*What the exercise asks*
Set down the records exactly, and omit any image found in them.

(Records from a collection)
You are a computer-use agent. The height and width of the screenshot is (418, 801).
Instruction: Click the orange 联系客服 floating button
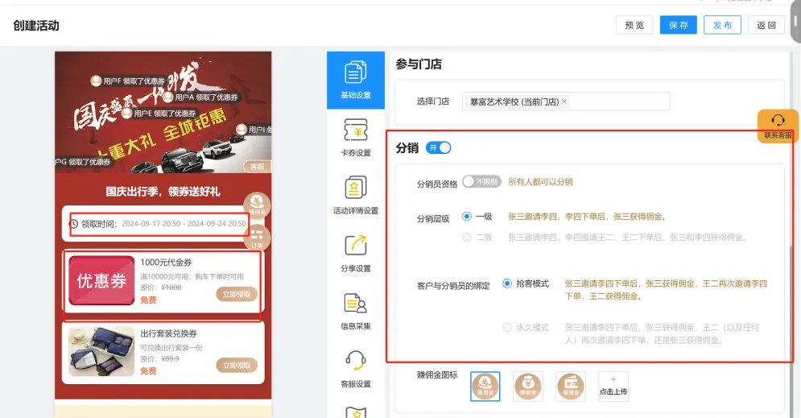click(778, 126)
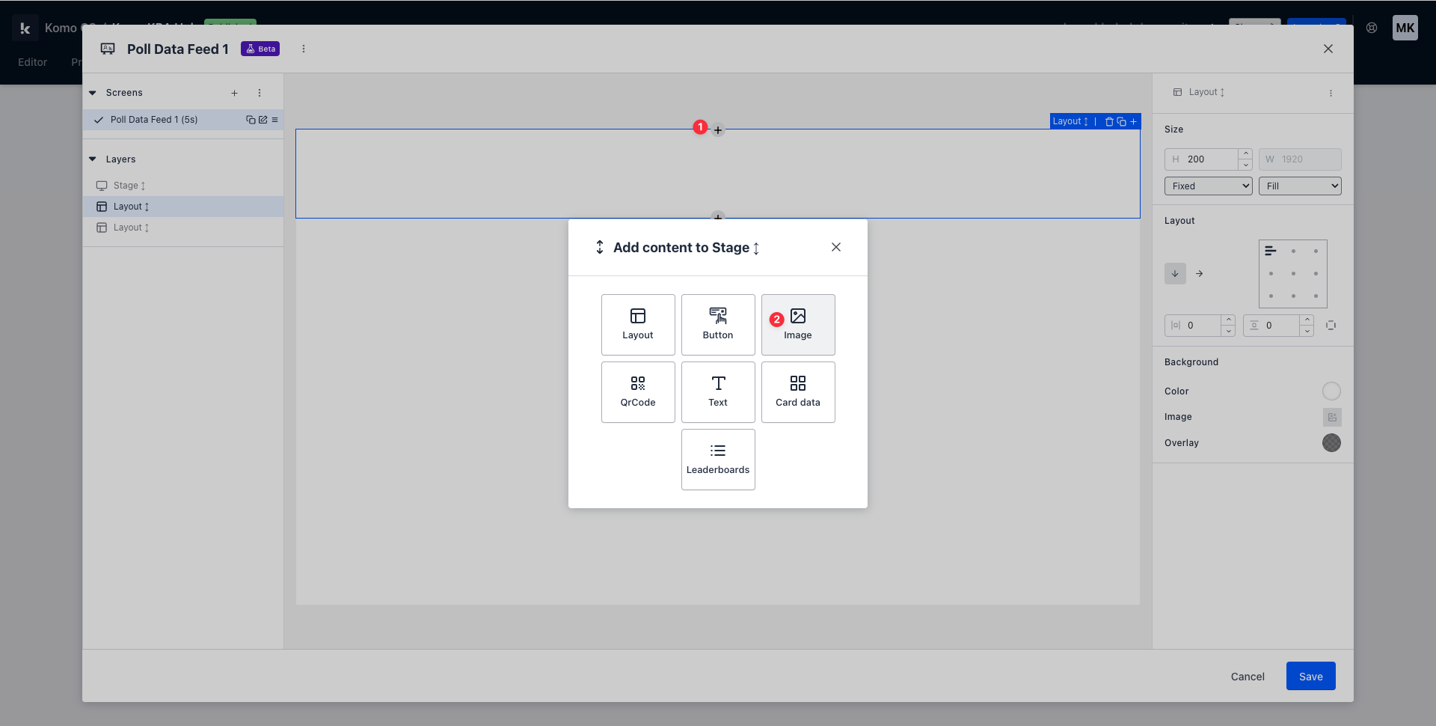Choose the Card data content option
Image resolution: width=1436 pixels, height=726 pixels.
point(797,391)
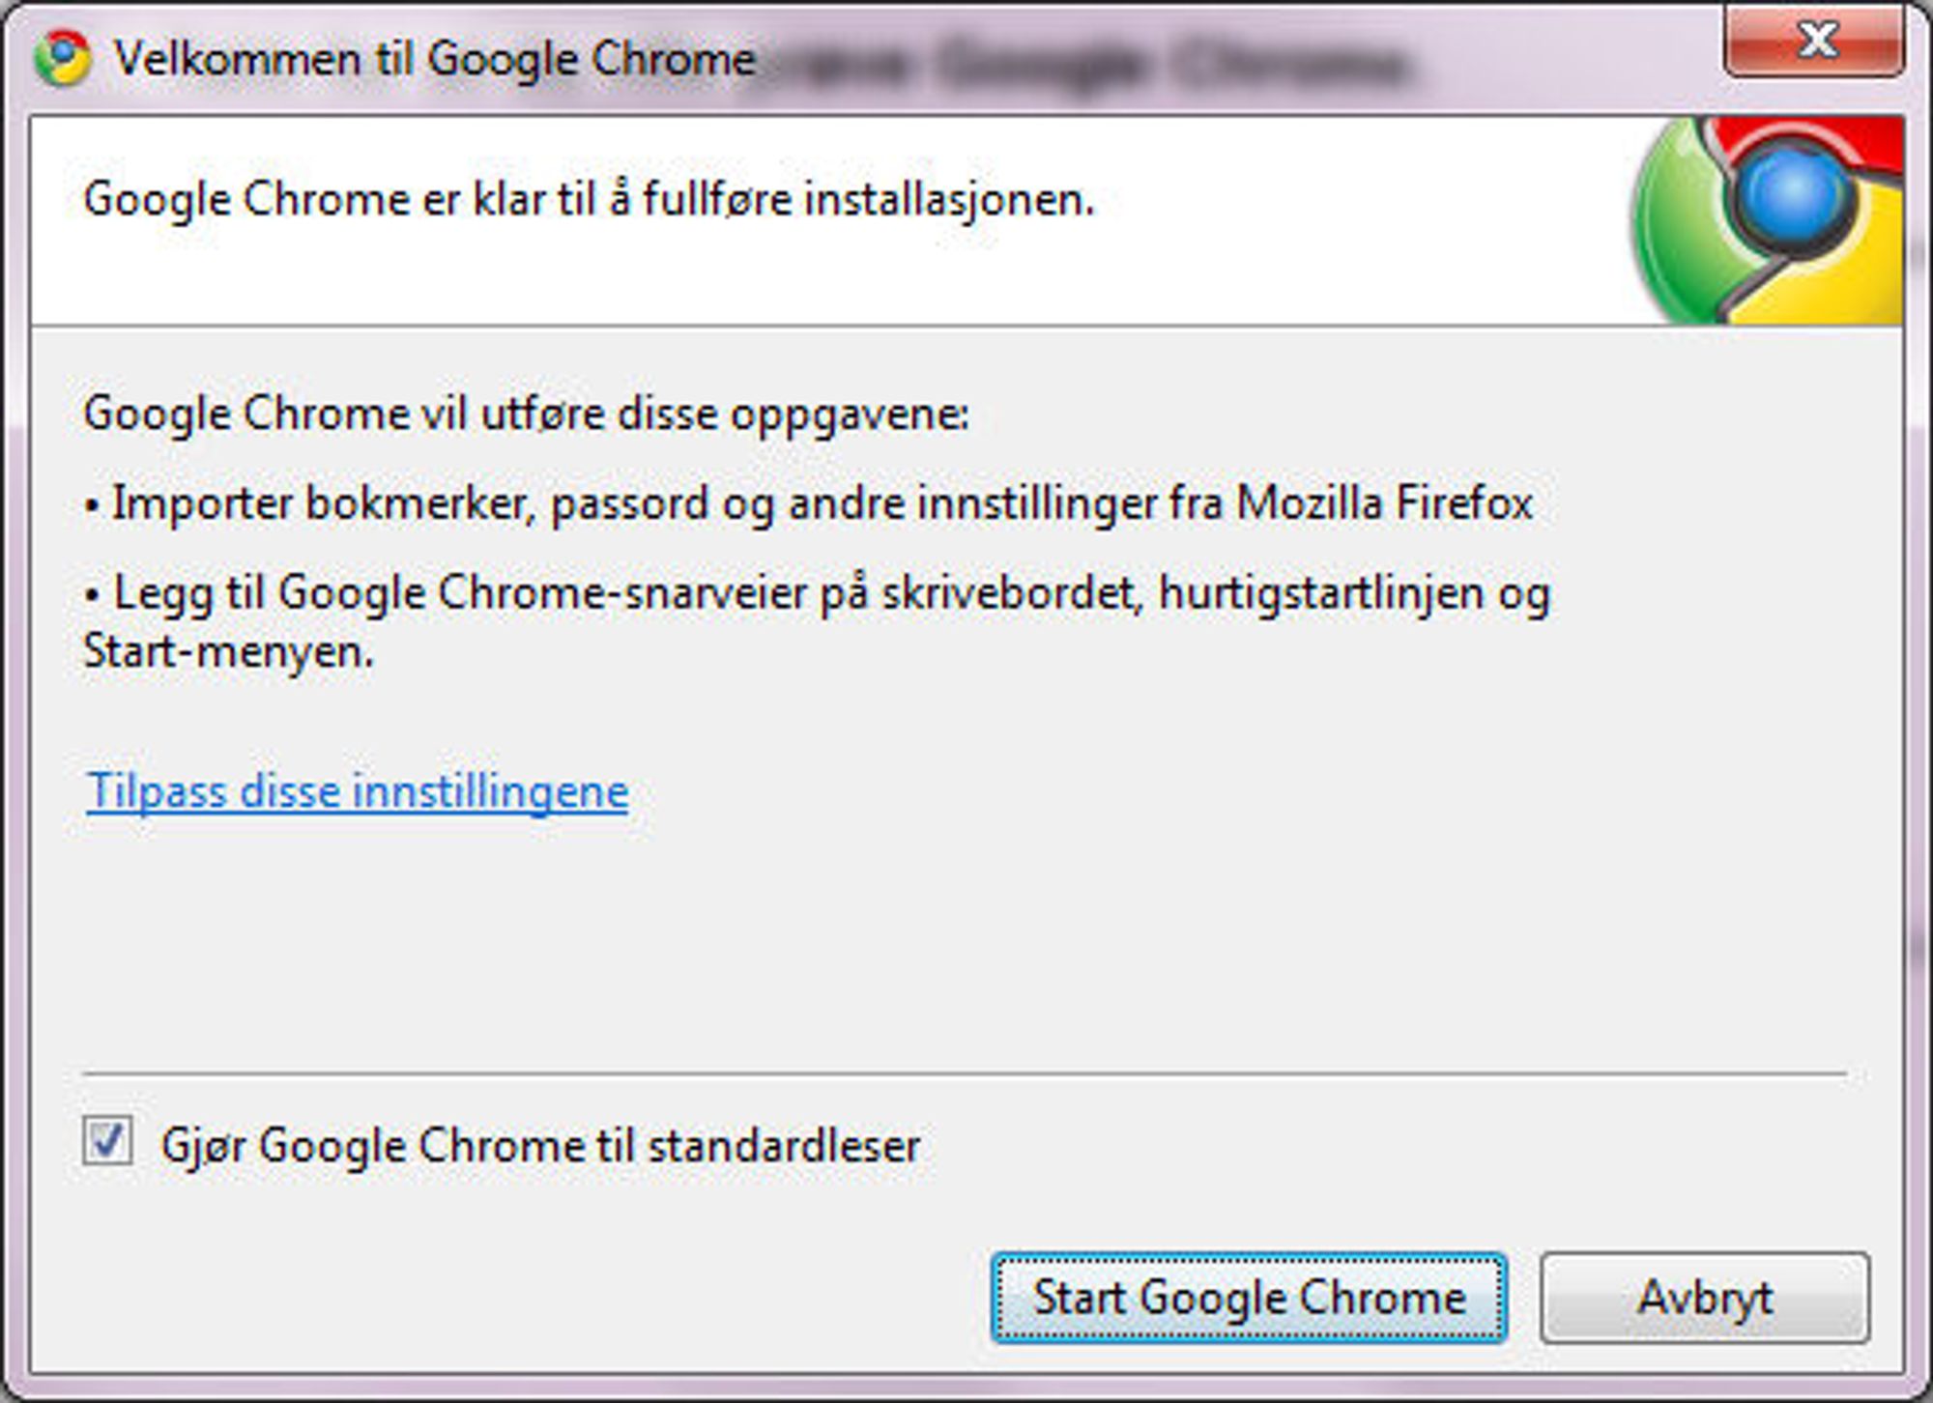Click the line 'Google Chrome vil utføre disse oppgavene:'
This screenshot has height=1403, width=1933.
pos(526,415)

*Result below*
You are a computer-use agent. The height and width of the screenshot is (418, 801).
Instruction: Click the orange 联系客服 floating button
click(778, 126)
Choose the Card data content option
Image resolution: width=1436 pixels, height=726 pixels.
point(797,391)
Click the line 'Google Chrome vil utføre disse oppgavene:'
This screenshot has height=1403, width=1933.
pos(526,415)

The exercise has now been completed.